Hi There, As you may know, these lights are designed to come on at specific mileage intervals that are preset by the factory. When your mileage exceeds a certain amount relative to the last oil change, this will trigger the lights to come on. Typically this will include the oil light and the check engine light as there are also other basic service items that are checked during oil changes. I would recommend obtaining an owner’s manual for your car if you do not already have one. This will usually indicate the specific service intervals and recommended maintenance items for your vehicle at the various mileage intervals.

The tire pressure monitor will also come on when the air pressure in the tires has reached a specific threshold relative to the tire design specification. Tire pressure is also impacted by the outside air temperature. For every 10° drop in air temperature outside your tires will lose about 1% in PSI or inflation.

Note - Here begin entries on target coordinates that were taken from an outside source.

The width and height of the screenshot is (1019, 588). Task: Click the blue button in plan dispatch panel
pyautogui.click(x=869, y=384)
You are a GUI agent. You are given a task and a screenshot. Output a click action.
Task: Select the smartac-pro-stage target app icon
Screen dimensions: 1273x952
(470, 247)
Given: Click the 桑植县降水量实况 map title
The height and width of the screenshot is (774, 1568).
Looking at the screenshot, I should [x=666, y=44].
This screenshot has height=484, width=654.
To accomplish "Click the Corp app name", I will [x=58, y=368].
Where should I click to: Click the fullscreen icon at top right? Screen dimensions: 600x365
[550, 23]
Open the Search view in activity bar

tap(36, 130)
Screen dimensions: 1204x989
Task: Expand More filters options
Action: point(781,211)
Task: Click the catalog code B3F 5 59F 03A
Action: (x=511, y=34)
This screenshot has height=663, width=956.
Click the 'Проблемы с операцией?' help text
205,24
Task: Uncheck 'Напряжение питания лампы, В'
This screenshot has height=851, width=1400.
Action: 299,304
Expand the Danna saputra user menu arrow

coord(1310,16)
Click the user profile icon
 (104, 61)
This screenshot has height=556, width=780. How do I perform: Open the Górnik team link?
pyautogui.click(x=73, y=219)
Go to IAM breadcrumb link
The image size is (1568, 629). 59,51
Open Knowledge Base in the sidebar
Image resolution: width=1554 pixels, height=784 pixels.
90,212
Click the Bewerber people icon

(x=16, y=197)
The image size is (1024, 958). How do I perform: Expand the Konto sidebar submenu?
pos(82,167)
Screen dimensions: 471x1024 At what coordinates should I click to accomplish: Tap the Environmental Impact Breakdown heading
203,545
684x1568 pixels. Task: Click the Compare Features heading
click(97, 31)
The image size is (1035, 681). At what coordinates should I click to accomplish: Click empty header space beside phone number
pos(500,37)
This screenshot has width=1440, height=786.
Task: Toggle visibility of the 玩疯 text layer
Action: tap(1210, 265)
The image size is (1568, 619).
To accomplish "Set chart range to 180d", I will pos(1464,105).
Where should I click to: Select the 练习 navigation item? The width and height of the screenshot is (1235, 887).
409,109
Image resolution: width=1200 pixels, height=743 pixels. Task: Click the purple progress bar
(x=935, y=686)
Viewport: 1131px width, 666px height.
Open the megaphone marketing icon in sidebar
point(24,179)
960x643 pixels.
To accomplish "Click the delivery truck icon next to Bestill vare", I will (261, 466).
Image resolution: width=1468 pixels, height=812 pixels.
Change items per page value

As you may know, as the temperature of the air changes the density of the air changes as well causing the tire pressure to be impacted by this. When this happens, the sensors in the wheels will detect this change in tire pressure and cause the tire pressure light to come on. Aside from replacing faulty tire pressure sensors, another way to help prevent this type of fluctuation in tire pressure is by the use of Nitrogen in your tires rather than regular air. As you may know, air is approximately 78% Nitrogen, 21% Oxygen and the rest is water vapor and some other small concentrations of gases. Nitrogen is much less likely to migrate through tire rubber than oxygen. This will maintain your tire pressure much more consistently during large temperature fluctuations.